• Eliphaz's Third Speech: Direct Accusation
• Eliphaz's third speech marks his most aggressive turn: "Is it for your piety that He reproves you, that He enters into judgment with you?" (22:4). The Zohar (II:54b-55a) identifies this as the moment when Eliphaz fully transitions from misguided counselor to active prosecutor. He now invents specific sins -- withholding water, refusing bread, stripping the naked (22:6-9) -- none of which are supported by the narrative. The Zohar warns that when the Sitra Achra cannot find real charges, it fabricates them.
• The Zohar (II:55a) examines Eliphaz's accusation that Job "sent widows away empty, and the arms of the fatherless were crushed" (22:9) as a particularly insidious charge because it inverts Job's actual character. The opening chapter established Job as a man who made offerings for his children and feared God in every detail. Eliphaz's false charges are a mirror image of Job's real virtues, and the Zohar identifies this inversion technique as characteristic of the Sitra Achra -- it accuses the righteous of the exact opposite of their true nature.
• Eliphaz's question "Is not God in the height of heaven?" (22:12) followed by the insinuation that Job thinks God cannot see through the clouds (22:13-14) is treated in Zohar Chadash (Job, 73b) as the projection of deistic theology onto a man who has never stopped addressing God directly. The Zohar teaches that it is the three friends, not Job, who have placed God at a convenient distance -- their entire framework depends on God being a distant judge rather than an engaged Commander who authorizes and oversees specific campaigns.
• The Zohar (II:55a-b) connects Eliphaz's reference to "the old way which wicked men have trod, who were snatched away before their time, whose foundation was swept away by a flood" (22:15-16) to the generation of the Flood, whose destruction the Zohar extensively analyzes as a total victory of the Sitra Achra over an entire civilization. The comparison of Job to pre-Flood humanity is the most extreme accusation yet -- Eliphaz is comparing a Tzaddik under divinely permitted testing to the most wicked generation in history.

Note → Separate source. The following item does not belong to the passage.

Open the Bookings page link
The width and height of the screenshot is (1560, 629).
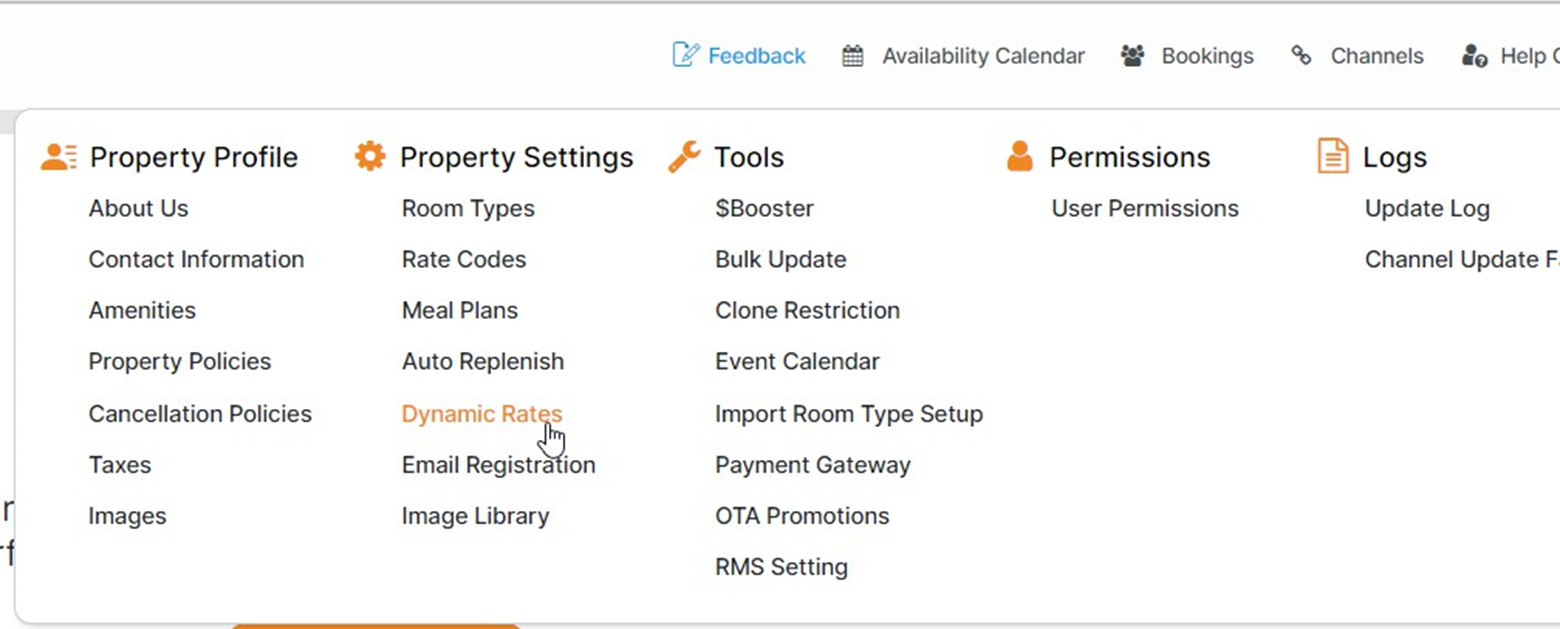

• The Zohar (II:55b) notes the irony that Eliphaz's prescriptions in this chapter -- "return to the Almighty," "lay up His words in your heart," "delight yourself in the Almighty" (22:22-26) -- are exactly what Job has been doing throughout his ordeal. The prescription is correct; the accusation is false. This combination of right remedy and wrong diagnosis is the Sitra Achra's signature in theological discourse: enough truth to seem credible, enough error to cause damage. The 613 mitzvot as armor include the discernment to separate true words from false application.
• Eliphaz finally abandons inference and invents specific sins: Job withheld bread from the hungry, stripped the naked, refused water to the weary. The Talmud in Bava Batra 16a marks this as the moral nadir of the friends' argument — having failed to establish guilt through theology, Eliphaz resorts to fabrication. This is the Sitra Achra's endgame: when circumstantial evidence fails, manufacture direct evidence. The Accuser always has one more card to play.

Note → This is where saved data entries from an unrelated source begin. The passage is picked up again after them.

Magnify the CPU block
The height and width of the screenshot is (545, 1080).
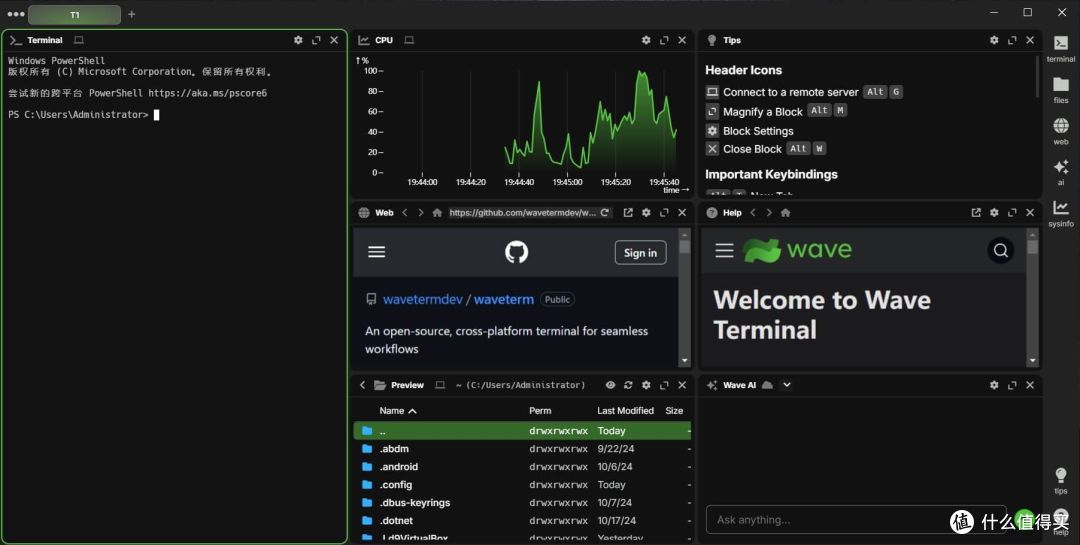click(664, 40)
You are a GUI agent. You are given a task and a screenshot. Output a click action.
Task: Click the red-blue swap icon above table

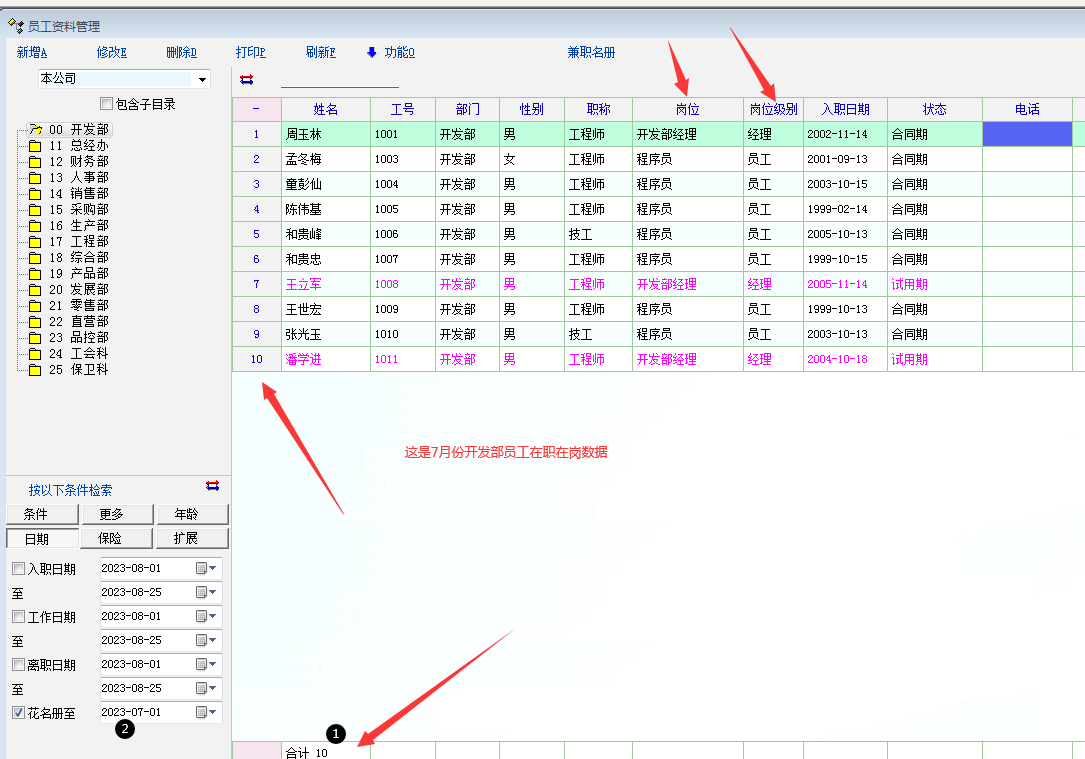click(246, 79)
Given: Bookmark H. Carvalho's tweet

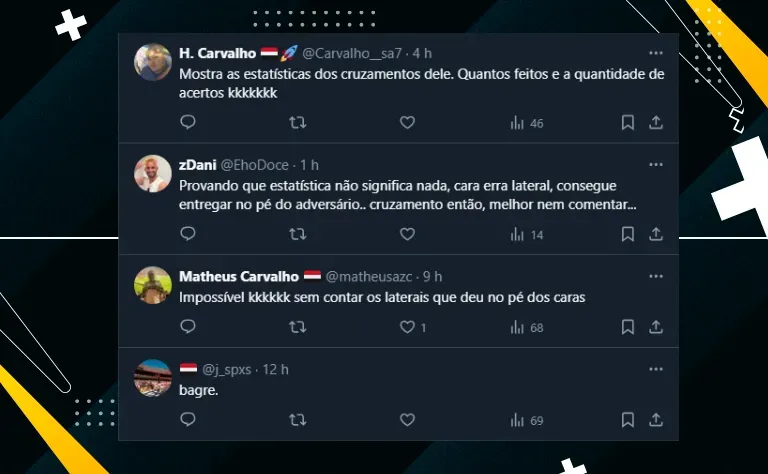Looking at the screenshot, I should [x=627, y=122].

• The accusation that Job "sent widows away empty" directly contradicts Job's own testimony in chapter 29, which the Talmud in Bava Batra 15b treats as reliable. Eliphaz has no evidence; he is reasoning backward from the conclusion (Job is guilty) to the premises (therefore he must have committed these sins). This backward reasoning is the fundamental error of retribution theology, and the second heaven allows it to proceed so that the trial can reach its fullest development.
• Eliphaz tells Job to "return to the Almighty" and be "built up," using language the Talmud in Berakhot 34a applies to genuine repentance. The words themselves are beautiful; the application is corrupt. Repentance requires sin, and Job's sin is a theological fiction. The Sitra Achra's most sophisticated weapon is not crude accusation but the hijacking of sacred language — using the vocabulary of return to demand surrender to a false narrative.
• The promise that if Job repents, he will "make his prayer to Him and He shall hear him" implies that Job's current prayers are unheard. The Talmud in Berakhot 6b teaches that God hears every prayer, even the prayer of the wicked — how much more the prayer of the righteous. Eliphaz's conditional promise is based on a false premise: God has never stopped hearing Job. The second heaven's silence is not deafness but deliberate withholding of visible response.
• Eliphaz's final offer — "you shall decree a thing and it shall be established for you" — amounts to a prosperity gospel in its purest form: confess, and the blessings will flow. The Talmud in Taanit 23a records that Honi HaMe'agel could decree rain, but his authority came from genuine holiness, not from following Eliphaz's formula. The difference between the Tzaddik's authority and the prosperity preacher's promise is the difference between power earned in the furnace and power promised to avoid it.